[Beowulf] Should I go for diskless or not?

Lawrence Stewart larry.stewart at sicortex.com
Fri May 15 03:43:08 PDT 2009


>>
>> On 5/13/09, Dr Cool Santa <drcoolsanta at gmail.com> wrote:
>>     
>>> I have a cluster of identical computers. We are planning to add more
>>> nodes
>>> later. I was thinking whether I should go the diskless nodes way or not?
>>> Diskless nodes seems as a really exciting, interesting and good option,
>>> however when I did it I needed to troubleshoot a lot. I did fix it up, but
>>> I
>>> had to redo the filesystem, but the past experiences didn't make much of
>>> a
>>> difference. I still need to fix up everything, I kinda need your help to
>>> decide.
>>> Also, performance wise, I was thinking that diskless is not a good
>>> option,
>>> and since performance matters . . .
>>> Can somebody outline the pros and cons of each or just give me thier
>>> opinion.
>>>
>>>       
We run diskless on our systems, up to 972 nodes.  Necessarily, because 
we don't have local disks.
On small systems we run NFS root and on larger ones we run about 200 
nodes per root-server, using nbd.
I've measured the root working set up to being ready to accept jobs, and 
it is around 140 MB worth of root traffic, which isn't too bad.

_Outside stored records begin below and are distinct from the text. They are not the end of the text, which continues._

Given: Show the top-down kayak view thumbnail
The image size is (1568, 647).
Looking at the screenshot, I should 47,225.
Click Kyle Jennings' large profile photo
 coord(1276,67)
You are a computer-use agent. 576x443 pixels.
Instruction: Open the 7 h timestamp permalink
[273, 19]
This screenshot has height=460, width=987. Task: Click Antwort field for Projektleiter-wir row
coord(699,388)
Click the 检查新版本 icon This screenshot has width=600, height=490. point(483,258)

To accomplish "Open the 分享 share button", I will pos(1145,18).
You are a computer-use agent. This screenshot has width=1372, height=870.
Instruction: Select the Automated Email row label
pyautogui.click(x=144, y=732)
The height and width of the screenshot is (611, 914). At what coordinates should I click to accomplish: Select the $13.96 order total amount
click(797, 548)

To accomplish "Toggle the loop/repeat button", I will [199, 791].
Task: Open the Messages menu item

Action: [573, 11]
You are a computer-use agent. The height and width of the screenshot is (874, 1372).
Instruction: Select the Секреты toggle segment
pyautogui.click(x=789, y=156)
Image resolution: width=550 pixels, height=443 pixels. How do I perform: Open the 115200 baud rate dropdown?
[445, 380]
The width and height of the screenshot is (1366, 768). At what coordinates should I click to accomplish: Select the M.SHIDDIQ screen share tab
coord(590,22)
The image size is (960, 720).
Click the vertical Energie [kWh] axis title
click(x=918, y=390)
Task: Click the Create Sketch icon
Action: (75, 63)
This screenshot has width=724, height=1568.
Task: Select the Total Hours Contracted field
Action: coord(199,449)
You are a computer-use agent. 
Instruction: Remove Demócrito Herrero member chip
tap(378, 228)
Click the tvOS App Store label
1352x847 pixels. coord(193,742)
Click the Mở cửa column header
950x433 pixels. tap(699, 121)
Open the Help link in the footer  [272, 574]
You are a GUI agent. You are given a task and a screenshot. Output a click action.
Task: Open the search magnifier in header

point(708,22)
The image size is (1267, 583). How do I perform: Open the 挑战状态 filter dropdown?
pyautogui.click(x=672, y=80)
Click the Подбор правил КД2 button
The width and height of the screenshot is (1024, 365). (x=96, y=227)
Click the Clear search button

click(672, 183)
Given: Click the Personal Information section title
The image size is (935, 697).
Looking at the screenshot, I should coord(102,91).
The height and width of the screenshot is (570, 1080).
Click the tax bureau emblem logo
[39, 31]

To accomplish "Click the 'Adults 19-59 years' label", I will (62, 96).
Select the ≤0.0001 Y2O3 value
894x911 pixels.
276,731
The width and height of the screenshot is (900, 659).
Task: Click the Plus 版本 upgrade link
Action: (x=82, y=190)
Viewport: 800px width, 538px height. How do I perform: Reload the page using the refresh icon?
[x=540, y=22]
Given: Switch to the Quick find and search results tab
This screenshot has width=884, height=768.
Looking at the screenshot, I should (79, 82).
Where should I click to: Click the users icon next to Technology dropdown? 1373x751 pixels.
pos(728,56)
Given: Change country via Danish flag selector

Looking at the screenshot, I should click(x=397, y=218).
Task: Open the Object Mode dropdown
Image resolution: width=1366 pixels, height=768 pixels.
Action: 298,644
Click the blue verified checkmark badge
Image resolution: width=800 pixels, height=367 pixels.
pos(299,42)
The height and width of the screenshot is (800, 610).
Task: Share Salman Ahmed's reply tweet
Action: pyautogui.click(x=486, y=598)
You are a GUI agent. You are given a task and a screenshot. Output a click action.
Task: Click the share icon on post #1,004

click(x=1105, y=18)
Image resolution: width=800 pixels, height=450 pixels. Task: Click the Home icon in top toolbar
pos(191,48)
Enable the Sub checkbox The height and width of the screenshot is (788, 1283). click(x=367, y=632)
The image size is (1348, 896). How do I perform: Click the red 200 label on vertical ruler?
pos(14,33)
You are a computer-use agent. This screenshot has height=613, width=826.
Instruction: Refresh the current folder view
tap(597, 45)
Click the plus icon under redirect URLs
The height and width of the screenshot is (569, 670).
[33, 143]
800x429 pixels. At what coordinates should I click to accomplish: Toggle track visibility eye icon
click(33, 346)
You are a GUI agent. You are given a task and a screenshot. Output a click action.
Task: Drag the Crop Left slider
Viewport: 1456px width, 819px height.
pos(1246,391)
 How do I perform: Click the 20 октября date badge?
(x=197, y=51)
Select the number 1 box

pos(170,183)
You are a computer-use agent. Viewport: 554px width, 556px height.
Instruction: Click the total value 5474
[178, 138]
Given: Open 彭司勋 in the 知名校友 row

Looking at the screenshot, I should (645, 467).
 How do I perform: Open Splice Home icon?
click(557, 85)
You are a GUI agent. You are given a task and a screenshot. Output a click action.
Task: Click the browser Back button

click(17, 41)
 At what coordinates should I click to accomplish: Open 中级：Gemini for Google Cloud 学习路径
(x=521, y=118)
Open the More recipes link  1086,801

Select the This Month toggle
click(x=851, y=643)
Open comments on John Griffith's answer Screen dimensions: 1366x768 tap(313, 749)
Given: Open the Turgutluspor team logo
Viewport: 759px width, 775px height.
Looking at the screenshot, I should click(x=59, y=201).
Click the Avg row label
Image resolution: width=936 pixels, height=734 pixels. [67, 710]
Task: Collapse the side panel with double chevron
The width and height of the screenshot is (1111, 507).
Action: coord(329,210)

I'll echo the remarks about swapping, there is a large patch set for 
swapping over IP, and we don't run that.  In fact right now we run 
without swap space, and vm_overcommit_ratio set to "90".  This is 
generous enough that we're not having problems, even on large systems, 
with running out of memory.  Everyone seems to agree that having some 
swap space is good for stability, so we do plan to add swap at some 
point.  We've got a new network block device that can swap over the 
interconnect (without any allocations) at about 2 GB/s which is probably 
good enough to make DSM interesting.  If you have local disks, using 
them for swap will work fine.

Because using nbd forces a read-only rootfs, we have a somewhat modified 
root filesystem, with extra symlinks for the stuff that can't be 
read-only but even this slight amount of non-standardness makes 
installers for some packages unhappy, some are not prepared for symlinks 
in the paths to their components.  We're evaluating using unionfs on top 
of the read-only root to make that easier.  The alternative is making 
the new nbd server do copy-on-write.